◆ Assignment 1:
List every area in which the blog post on humans in security and BlackHat talks says BlackHat has certain expectations.
◆ Assignment 2:
From the blog post on humans in security and BlackHat talks, write out everything from "This is a brief" down to "evolved over time." with the wording unchanged.

Shostack + Friends Blog Archive

 

Humans in Security, BlackHat talks

This is a brief response to Steve Christey Coley, who wrote on Twitter, “but BH CFP reads mostly pure-tech, yet infosec’s more human-driven?” I can’t respond in 140, and so a few of my thoughts, badly organized:

  • BlackHat started life as a technical conference, and there’s certain expectations about topics, content and quality, which have changed and evolved over time.
  • The best talk in the world, delivered to the wrong audience, is not the best talk in the world. For example, there’s lots of interesting stuff happening with CRISPR. We probably wouldn’t even accept a talk on the security implications. Similarly, we probably wouldn’t take a talk on mosquito-zapping lasers, as much fun as it would be.
  • I and other members of the PC, work to change those expectations by getting good content that is at the edge of those expectations. Thus, there’s a human factors track again this year.
  • That track gets a lot of “buy a UPS uniform on ebay” submissions, and the audience doesn’t tend to like those. They’re not cutting edge.
  • I would love it if we got more SOUPS-like content, redone a little to meet audience expectations for a Blackhat talk, which are different than expectations for an academic talk.
  • So what I look for is something new, in a form that I believe will be close enough to the expectations of the audience that we drive and evolve change in useful directions.
  • Finding the right balance is hard.

So, what do you think a good BlackHat talk on human factors talk might be?

(I should be clear: I am one of many reviewers for BlackHat, and I do not speak for them, or any other reviewer. I cannot discuss specific submissions or the discussions we have around them.)

Update: Since this was written quickly, I forgot to link to “How to Get Accepted at Blackhat.” Read every word of that, ask yourself if your submission is a good one.

◆ Data under study:
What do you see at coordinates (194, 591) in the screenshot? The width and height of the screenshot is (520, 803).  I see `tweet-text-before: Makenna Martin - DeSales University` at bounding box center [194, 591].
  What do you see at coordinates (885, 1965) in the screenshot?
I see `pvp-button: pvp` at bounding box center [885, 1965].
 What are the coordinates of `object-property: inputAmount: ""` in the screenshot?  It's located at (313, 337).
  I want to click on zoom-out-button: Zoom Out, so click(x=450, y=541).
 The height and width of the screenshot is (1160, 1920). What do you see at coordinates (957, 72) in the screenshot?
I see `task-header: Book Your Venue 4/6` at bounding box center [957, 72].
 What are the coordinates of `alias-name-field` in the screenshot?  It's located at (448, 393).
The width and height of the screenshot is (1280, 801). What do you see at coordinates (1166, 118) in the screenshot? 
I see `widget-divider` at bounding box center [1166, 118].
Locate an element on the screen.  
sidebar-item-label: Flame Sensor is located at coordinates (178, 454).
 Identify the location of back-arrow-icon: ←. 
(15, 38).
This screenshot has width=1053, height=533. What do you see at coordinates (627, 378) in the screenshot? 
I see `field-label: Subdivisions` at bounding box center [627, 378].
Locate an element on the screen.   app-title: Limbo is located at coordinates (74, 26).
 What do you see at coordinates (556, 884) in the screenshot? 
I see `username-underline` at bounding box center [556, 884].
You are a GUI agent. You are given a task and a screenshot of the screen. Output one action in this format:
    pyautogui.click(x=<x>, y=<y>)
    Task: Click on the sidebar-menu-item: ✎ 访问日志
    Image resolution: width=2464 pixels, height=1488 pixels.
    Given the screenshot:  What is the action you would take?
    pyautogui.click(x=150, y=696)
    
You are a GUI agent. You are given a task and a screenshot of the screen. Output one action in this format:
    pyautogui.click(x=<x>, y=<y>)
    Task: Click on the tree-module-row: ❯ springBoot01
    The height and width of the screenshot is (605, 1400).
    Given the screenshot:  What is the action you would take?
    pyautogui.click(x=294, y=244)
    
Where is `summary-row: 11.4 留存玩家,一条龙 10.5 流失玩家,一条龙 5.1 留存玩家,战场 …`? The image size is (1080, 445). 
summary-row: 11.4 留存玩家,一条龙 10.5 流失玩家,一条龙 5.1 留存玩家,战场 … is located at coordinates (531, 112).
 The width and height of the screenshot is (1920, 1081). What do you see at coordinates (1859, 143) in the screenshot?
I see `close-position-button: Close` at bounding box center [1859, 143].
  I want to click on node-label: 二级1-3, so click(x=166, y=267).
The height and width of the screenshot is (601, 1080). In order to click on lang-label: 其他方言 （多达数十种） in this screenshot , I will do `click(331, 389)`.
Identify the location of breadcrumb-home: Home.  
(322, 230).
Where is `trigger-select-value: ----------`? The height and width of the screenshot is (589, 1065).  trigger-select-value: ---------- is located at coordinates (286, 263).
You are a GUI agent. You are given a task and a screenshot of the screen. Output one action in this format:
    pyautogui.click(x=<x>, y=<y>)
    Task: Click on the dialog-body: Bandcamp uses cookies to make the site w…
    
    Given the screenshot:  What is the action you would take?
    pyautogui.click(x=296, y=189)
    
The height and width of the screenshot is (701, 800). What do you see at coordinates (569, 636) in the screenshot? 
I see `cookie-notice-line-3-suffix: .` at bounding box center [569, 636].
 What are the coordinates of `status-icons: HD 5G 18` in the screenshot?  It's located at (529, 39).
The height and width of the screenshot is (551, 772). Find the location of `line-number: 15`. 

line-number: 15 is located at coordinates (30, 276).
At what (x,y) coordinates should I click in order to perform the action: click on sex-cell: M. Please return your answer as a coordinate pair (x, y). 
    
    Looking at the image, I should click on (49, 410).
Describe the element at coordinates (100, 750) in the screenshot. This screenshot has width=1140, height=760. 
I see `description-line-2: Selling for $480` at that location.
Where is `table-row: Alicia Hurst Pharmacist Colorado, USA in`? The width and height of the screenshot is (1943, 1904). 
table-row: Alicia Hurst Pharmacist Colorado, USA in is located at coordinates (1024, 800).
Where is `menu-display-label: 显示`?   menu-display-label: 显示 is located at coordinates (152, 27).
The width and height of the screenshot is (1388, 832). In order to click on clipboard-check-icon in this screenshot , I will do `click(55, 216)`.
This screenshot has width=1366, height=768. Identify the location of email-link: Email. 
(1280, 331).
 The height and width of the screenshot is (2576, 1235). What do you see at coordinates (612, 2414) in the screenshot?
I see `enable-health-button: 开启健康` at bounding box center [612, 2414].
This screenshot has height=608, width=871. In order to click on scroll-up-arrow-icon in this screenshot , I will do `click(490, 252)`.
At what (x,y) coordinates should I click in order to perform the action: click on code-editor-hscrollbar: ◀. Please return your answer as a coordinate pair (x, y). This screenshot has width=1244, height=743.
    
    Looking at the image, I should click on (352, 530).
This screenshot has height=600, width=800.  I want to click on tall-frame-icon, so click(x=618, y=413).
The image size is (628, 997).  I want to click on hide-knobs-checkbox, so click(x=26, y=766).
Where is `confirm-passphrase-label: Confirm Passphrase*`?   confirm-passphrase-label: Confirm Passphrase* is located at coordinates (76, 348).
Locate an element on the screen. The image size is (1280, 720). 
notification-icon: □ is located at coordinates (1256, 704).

◆ Problem solution 1:
Topics, content, and quality.

◆ Problem solution 2:
This is a brief response to Steve Christey Coley, who wrote on Twitter, “but BH CFP reads mostly pure-tech, yet infosec’s more human-driven?” I can’t respond in 140, and so a few of my thoughts, badly organized:

  • BlackHat started life as a technical conference, and there’s certain expectations about topics, content and quality, which have changed and evolved over time.